= Secret service =

Type of government agency

A secret service is a government security agency or intelligence agency concerned with clandestine gathering of intelligence data and conducting covert operations related to national security. The tasks and powers of a secret service can vary greatly from one country to another. For instance, a country may establish a secret service which has some high policing powers (such as surveillance) but not others. The powers and duties of a government organization may be partly secret and partly not. The person may be said to operate openly at home and secretly abroad, or vice versa. Authoritarian and totalitarian regimes usually operate as police states where a secret service may assume the role of a secret police. In the USA, government agencies usually considered secret services include the Central Intelligence Agency, the Defense Intelligence Agency, the Federal Bureau of Investigation, the National Security Agency, the United States Secret Service and the Drug Enforcement Administration.
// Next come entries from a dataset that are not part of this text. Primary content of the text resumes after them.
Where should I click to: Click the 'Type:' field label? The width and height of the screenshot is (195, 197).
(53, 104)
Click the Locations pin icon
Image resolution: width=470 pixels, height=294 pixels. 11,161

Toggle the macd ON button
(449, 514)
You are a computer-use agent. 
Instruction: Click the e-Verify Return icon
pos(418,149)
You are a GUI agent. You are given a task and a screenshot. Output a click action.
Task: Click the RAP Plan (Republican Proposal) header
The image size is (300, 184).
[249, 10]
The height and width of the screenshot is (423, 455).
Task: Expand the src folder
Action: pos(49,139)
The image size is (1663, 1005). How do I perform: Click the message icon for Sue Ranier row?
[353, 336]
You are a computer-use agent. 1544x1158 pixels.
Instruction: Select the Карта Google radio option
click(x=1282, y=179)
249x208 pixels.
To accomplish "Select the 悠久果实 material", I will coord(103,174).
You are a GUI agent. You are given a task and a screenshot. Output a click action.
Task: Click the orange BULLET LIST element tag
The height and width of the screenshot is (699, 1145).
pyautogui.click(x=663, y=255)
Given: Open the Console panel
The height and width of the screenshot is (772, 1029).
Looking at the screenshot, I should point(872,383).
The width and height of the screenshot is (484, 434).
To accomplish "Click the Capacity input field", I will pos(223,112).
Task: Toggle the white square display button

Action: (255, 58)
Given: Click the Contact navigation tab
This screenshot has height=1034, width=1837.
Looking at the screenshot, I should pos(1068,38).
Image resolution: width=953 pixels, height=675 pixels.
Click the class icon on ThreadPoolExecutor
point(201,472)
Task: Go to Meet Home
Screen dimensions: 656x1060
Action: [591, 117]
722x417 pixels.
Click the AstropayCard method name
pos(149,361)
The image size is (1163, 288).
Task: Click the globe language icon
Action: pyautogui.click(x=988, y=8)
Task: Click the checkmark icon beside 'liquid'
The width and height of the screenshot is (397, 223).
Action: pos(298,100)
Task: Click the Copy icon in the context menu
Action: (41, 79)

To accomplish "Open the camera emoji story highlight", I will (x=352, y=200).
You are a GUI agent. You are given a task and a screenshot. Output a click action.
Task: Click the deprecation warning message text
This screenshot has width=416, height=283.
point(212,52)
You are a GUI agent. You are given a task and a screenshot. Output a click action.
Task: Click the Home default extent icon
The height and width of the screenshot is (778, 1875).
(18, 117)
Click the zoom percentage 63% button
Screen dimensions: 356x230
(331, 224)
Various states and regimes, at different times and places, established bodies that could be described as a secret service or secret police – for example, the agentes in rebus of the late Roman Empire were sometimes defined as such. In modern times, the French police officer Joseph Fouché is sometimes regarded as a pioneer of secret intelligence; among other things, he is alleged to have prevented several murder attempts on Napoleon during his time as First Consul (1799–1804) through a large and tight net of various informants. William Wickham is also credited with establishing one of the earliest intelligence services that would be recognized as such today and a pioneer of basic concepts of the profession, such as the "intelligence cycle".